Não estou culpando o Emerson. Ele
tinha todo o direito de promover o seu produto de exportação nacional. Só que,
coincidência ou não, como uma praga rogada pelos norte-americanos naquele mesmo
ano, ele não ganhou a temporada.
Na Fórmula 1, Senna, que até tinha chances
de conquistar o tetracampeonato, acabou derrotado pela Williams-Renault (mesma
equipe de Felipe Massa hoje) de Alain Prost, que realmente era muito mais forte
que a já combalida McLaren, que corria com um motor Ford Cosworth, comprado
usado da Benetton.
Desde então, o Brasil nunca mais
foi campeão na Fórmula 1. Só disputou o título uma vez e meia. Senna morreu em
1994, após uma batida forte na curva Tamburello em Ímola, San Marino, e o nosso país só viria a ter um piloto numa equipe forte em 2000, com
Barrichello na Ferrari. Mas ele era um simples escudeiro. Já Massa nos iludiu
com uma carreira promissora em 2006 e 2007. Quase foi campeão em 2008, mas
levou a mola na cabeça no ano seguinte e incorporou a submissão do Rubinho. Ambos
fizeram a alegria dos seus companheiros de equipe. Será que a mola renovou a maldição?
Barrichello, quando saiu da
Ferrari, foi para Brawn e virou coadjuvante do Button. Depois da Williams, viu
o companheiro Niko Hülkenberg ser pole num GP do Brasil. Antes mesmo da
Ferrari, no GP da Europa de 1999, em Nürburgring, Alemanha, já tinha visto seu
companheiro Johnny Herbert conquistar a única vitória da sua então equipe
Stewart (depois Jaguar e hoje Red Bull). Já Massa virou escudeiro do Raikkonen
e do Fernando Alonso. Foi para a Williams para ser ofuscado pelo companheiro
finlandês Valtteri Bottas, que foi para uma equipe grande, a Mercedes. E essa
mudança garantiu Massa na Fórmula 1 este ano, continuando na hoje fraca
Williams. Sobrinhos e filho de brasileiros campeões também não vingaram.
Christian Fittipaldi, Nelsinho Piquet e Bruno Senna.
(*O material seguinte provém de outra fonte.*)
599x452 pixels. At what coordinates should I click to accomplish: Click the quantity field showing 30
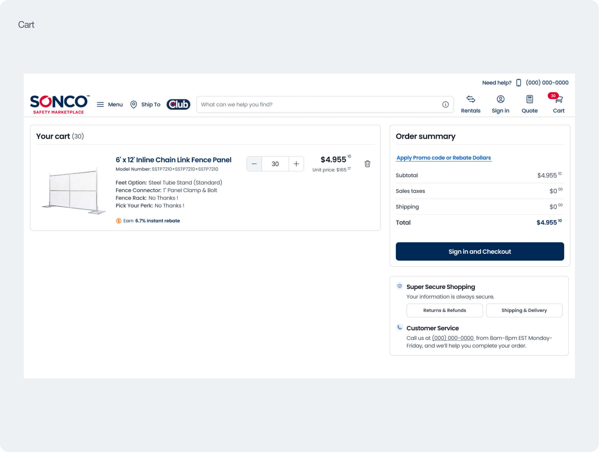click(275, 164)
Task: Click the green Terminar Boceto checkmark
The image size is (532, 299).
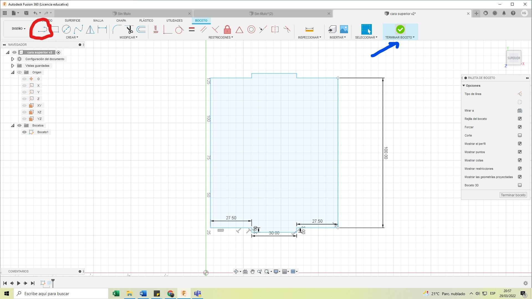Action: 400,29
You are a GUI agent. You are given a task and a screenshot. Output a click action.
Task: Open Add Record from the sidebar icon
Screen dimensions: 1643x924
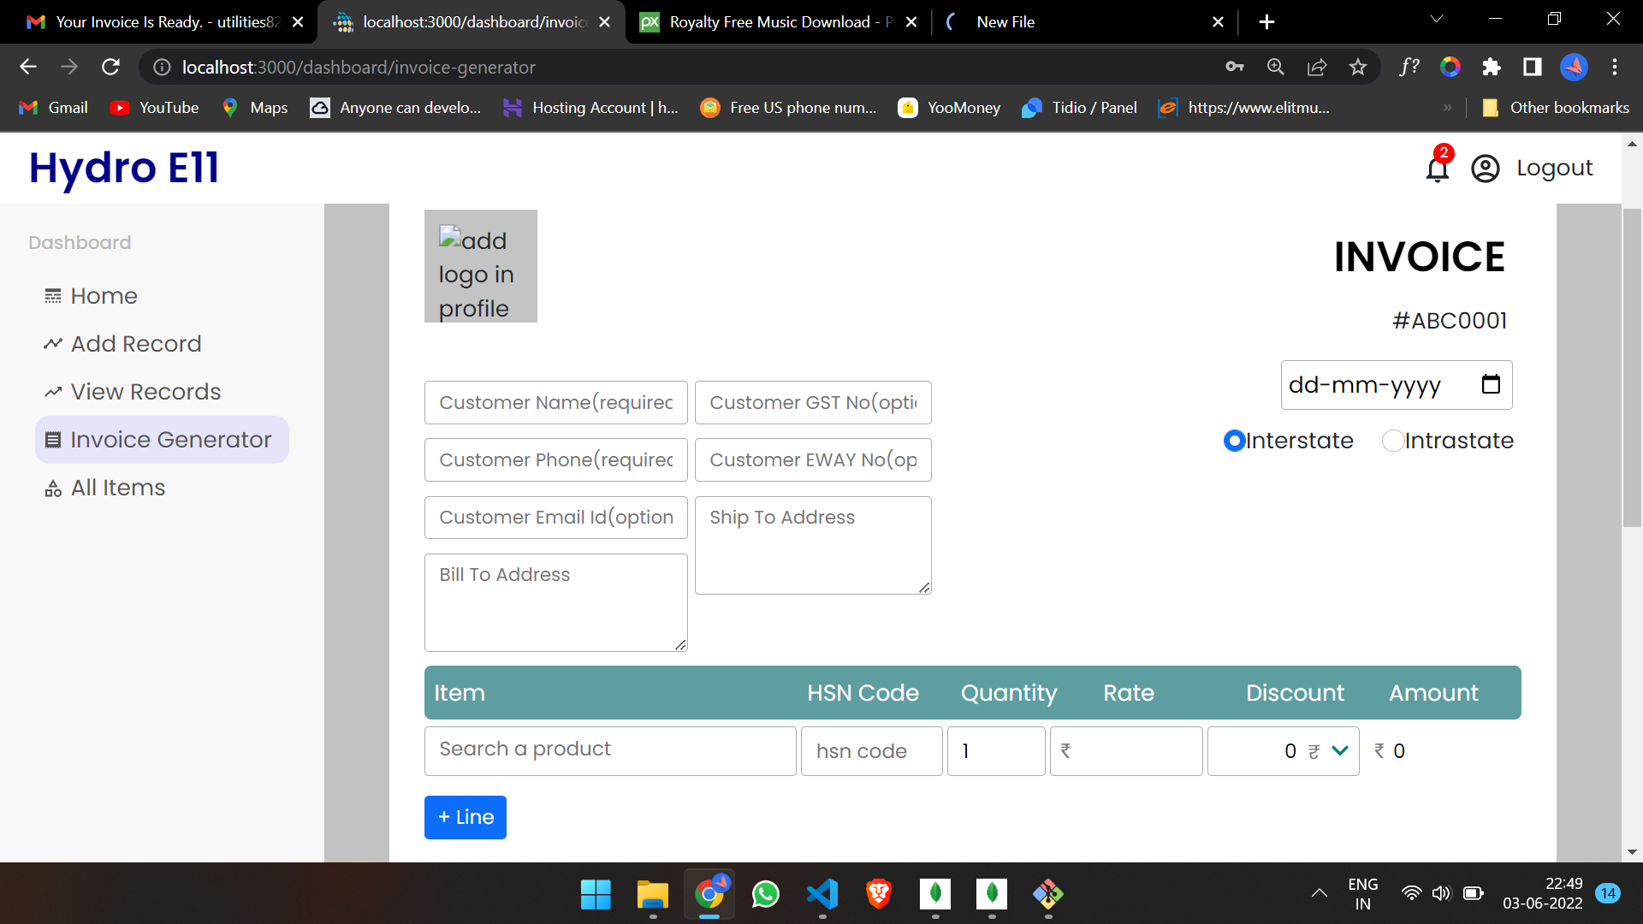click(53, 343)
O Rio de Janeiro também perdeu o
seu autódromo de Jacarepaguá para o parque olímpico e nada de ser construído
outro em Deodoro, como prometeram. E mesmo o próprio Emerson foi à falência. A
fazenda do “maldito” suco foi até vendida.
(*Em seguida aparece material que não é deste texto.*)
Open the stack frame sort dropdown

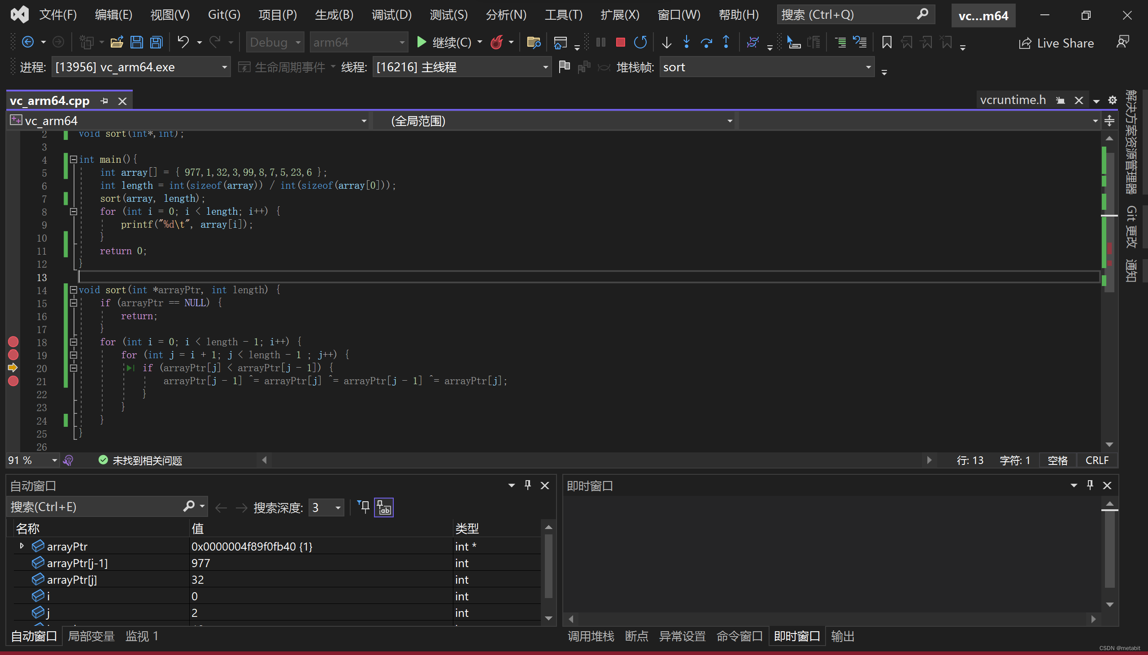click(868, 67)
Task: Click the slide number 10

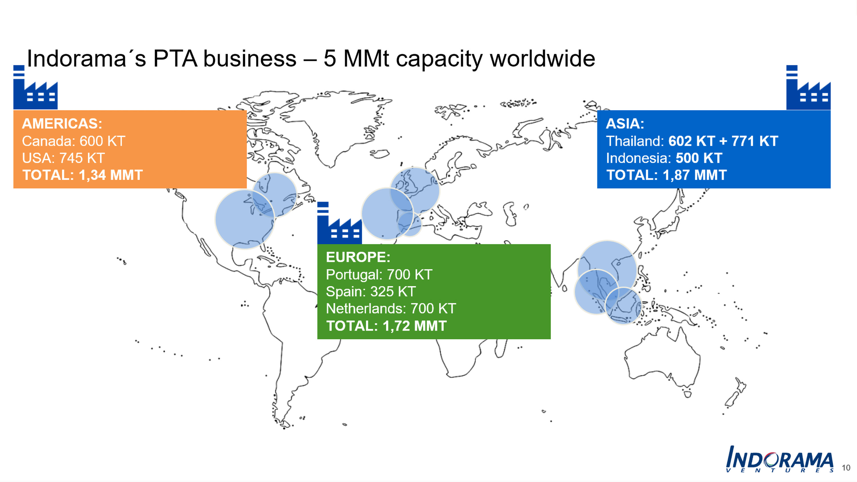Action: click(x=846, y=468)
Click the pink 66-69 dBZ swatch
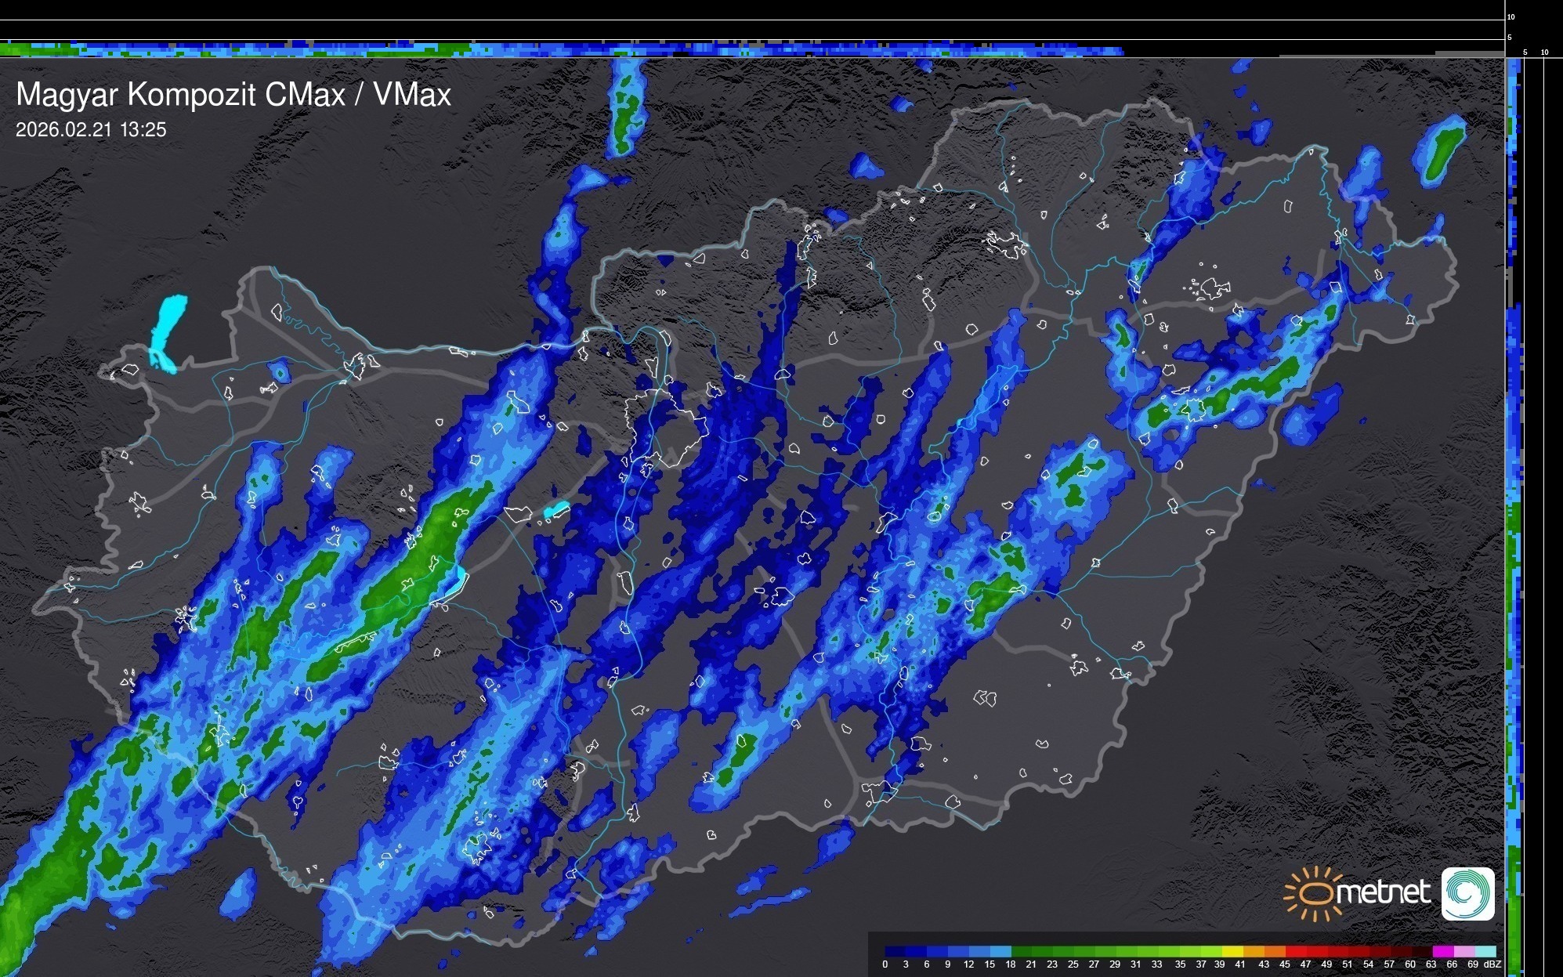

Tudo bem que na Fórmula Indy o
Brasil voltou a ter bons momentos. Tony Kanaan foi campeão em 2004. Ele também venceu as 500 Milhas em 2013. Gil de
Ferran em 2003. E Hélio Castro Neves conquistou três vezes (2001, 2002 e
2009). Mas também houve maldição. Hélio chegou a ser preso por sonegação de
impostos (felizmente foi absolvido) e Cristiano da Matta teve que abandonar a
carreira após um acidente com um cervo que também quase lhe custou a vida. A
Fórmula Indy nem desperta mais tanto interesse por aqui. Assim como a Fórmula
E, com carros elétricos, na qual Nelsinho venceu uma das duas temporadas
disputadas até agora.
Ah! A corrida de Baku foi vencida
pelo australiano Daniel Ricciardo, da Red Bull (que já dominou a Fórmula 1 por
quatro anos e hoje também está decadente), com o ex-companheiro de Massa na
Williams, Valtteri Bottas, em segundo e atual, o jovem canadense Lance Stroll
(filho de patrocinador) chegou em terceiro. Se o carro não tivesse quebrado,
dava para o Massa vencer no Azerbaijão.
Emerson Fittipaldi não bebeu o
leite da vitória em 1993 ao preferir o seu suco de laranja, mas, quase 25 anos depois, eles ainda dão muita azia e azar para o
automobilismo brasileiro. Ou será a mola de 2009 do Rubinho Barrichello?